─── Supplied material

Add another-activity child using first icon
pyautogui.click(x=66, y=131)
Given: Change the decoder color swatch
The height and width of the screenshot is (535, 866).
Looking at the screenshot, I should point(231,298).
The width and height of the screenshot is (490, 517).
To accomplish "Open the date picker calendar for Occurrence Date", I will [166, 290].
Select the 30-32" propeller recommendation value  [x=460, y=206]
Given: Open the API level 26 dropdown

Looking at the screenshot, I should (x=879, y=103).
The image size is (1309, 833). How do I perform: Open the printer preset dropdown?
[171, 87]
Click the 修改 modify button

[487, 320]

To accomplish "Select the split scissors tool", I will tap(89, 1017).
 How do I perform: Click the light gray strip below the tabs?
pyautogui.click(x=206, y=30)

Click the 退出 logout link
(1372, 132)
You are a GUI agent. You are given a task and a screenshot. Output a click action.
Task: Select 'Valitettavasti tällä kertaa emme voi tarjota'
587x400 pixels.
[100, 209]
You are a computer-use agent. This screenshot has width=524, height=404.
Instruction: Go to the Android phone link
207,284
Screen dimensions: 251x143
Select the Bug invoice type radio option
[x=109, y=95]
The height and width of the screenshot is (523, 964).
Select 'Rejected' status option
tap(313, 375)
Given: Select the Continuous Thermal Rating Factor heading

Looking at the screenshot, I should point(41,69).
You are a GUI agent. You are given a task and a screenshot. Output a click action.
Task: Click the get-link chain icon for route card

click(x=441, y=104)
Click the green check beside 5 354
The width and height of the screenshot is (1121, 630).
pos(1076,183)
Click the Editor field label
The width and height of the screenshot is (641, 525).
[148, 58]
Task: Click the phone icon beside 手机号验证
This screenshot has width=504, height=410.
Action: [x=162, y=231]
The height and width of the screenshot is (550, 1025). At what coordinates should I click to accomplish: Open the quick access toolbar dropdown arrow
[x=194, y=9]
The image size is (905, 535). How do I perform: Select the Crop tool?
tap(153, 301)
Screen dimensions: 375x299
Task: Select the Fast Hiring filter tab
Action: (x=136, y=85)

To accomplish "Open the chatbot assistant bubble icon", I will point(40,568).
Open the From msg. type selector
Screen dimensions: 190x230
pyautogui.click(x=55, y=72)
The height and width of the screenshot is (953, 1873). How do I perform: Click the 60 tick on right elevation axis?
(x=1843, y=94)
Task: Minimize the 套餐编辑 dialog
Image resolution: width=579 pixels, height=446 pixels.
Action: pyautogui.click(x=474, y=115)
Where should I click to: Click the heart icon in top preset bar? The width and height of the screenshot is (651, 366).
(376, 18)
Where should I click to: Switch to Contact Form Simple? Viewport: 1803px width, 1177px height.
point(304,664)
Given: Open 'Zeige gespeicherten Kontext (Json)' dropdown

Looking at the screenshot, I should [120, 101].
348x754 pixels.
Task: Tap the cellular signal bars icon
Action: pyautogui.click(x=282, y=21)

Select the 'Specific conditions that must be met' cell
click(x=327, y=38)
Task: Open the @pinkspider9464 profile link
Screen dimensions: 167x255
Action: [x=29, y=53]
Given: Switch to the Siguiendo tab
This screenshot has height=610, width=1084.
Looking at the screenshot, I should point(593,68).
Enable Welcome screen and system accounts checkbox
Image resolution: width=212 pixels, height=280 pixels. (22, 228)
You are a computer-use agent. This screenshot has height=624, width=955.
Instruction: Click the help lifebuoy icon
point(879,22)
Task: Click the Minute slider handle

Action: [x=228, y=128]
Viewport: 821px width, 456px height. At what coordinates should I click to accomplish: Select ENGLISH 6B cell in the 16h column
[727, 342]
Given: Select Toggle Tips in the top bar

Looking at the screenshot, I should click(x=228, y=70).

──────

Rewrite all of the rows above, changing "propeller" to "rotor" and keeping everything else the same.

# The solution:
Add another-activity child using first icon
pyautogui.click(x=66, y=131)
Given: Change the decoder color swatch
The height and width of the screenshot is (535, 866).
Looking at the screenshot, I should point(231,298).
The width and height of the screenshot is (490, 517).
To accomplish "Open the date picker calendar for Occurrence Date", I will [166, 290].
Select the 30-32" rotor recommendation value  [x=460, y=206]
Given: Open the API level 26 dropdown

Looking at the screenshot, I should (x=879, y=103).
The image size is (1309, 833). How do I perform: Open the printer preset dropdown?
[171, 87]
Click the 修改 modify button

[487, 320]

To accomplish "Select the split scissors tool", I will tap(89, 1017).
 How do I perform: Click the light gray strip below the tabs?
pyautogui.click(x=206, y=30)

Click the 退出 logout link
(1372, 132)
You are a GUI agent. You are given a task and a screenshot. Output a click action.
Task: Select 'Valitettavasti tällä kertaa emme voi tarjota'
587x400 pixels.
[100, 209]
You are a computer-use agent. This screenshot has width=524, height=404.
Instruction: Go to the Android phone link
207,284
Screen dimensions: 251x143
Select the Bug invoice type radio option
[x=109, y=95]
The height and width of the screenshot is (523, 964).
Select 'Rejected' status option
tap(313, 375)
Given: Select the Continuous Thermal Rating Factor heading

Looking at the screenshot, I should point(41,69).
You are a GUI agent. You are given a task and a screenshot. Output a click action.
Task: Click the get-link chain icon for route card

click(x=441, y=104)
Click the green check beside 5 354
The width and height of the screenshot is (1121, 630).
pos(1076,183)
Click the Editor field label
The width and height of the screenshot is (641, 525).
[148, 58]
Task: Click the phone icon beside 手机号验证
This screenshot has width=504, height=410.
Action: [x=162, y=231]
The height and width of the screenshot is (550, 1025). At what coordinates should I click to accomplish: Open the quick access toolbar dropdown arrow
[x=194, y=9]
The image size is (905, 535). How do I perform: Select the Crop tool?
tap(153, 301)
Screen dimensions: 375x299
Task: Select the Fast Hiring filter tab
Action: (x=136, y=85)

To accomplish "Open the chatbot assistant bubble icon", I will point(40,568).
Open the From msg. type selector
Screen dimensions: 190x230
pyautogui.click(x=55, y=72)
The height and width of the screenshot is (953, 1873). How do I perform: Click the 60 tick on right elevation axis?
(x=1843, y=94)
Task: Minimize the 套餐编辑 dialog
Image resolution: width=579 pixels, height=446 pixels.
Action: pyautogui.click(x=474, y=115)
Where should I click to: Click the heart icon in top preset bar? The width and height of the screenshot is (651, 366).
(376, 18)
Where should I click to: Switch to Contact Form Simple? Viewport: 1803px width, 1177px height.
point(304,664)
Given: Open 'Zeige gespeicherten Kontext (Json)' dropdown

Looking at the screenshot, I should [120, 101].
348x754 pixels.
Task: Tap the cellular signal bars icon
Action: pyautogui.click(x=282, y=21)

Select the 'Specific conditions that must be met' cell
click(x=327, y=38)
Task: Open the @pinkspider9464 profile link
Screen dimensions: 167x255
Action: [x=29, y=53]
Given: Switch to the Siguiendo tab
This screenshot has height=610, width=1084.
Looking at the screenshot, I should point(593,68).
Enable Welcome screen and system accounts checkbox
Image resolution: width=212 pixels, height=280 pixels. (22, 228)
You are a computer-use agent. This screenshot has height=624, width=955.
Instruction: Click the help lifebuoy icon
point(879,22)
Task: Click the Minute slider handle

Action: [x=228, y=128]
Viewport: 821px width, 456px height. At what coordinates should I click to accomplish: Select ENGLISH 6B cell in the 16h column
[727, 342]
Given: Select Toggle Tips in the top bar

Looking at the screenshot, I should click(x=228, y=70).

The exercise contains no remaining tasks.